## THE TASK
In full and without alteration, reproduce every record.

++++++++++++++++++++

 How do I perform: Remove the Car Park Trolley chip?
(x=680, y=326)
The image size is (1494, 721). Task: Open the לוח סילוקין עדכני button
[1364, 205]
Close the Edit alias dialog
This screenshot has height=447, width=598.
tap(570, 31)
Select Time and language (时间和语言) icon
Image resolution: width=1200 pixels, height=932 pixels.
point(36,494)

++++++++++++++++++++

## FINAL ANSWER
 How do I perform: Remove the Car Park Trolley chip?
(x=680, y=326)
The image size is (1494, 721). Task: Open the לוח סילוקין עדכני button
[1364, 205]
Close the Edit alias dialog
This screenshot has height=447, width=598.
tap(570, 31)
Select Time and language (时间和语言) icon
Image resolution: width=1200 pixels, height=932 pixels.
point(36,494)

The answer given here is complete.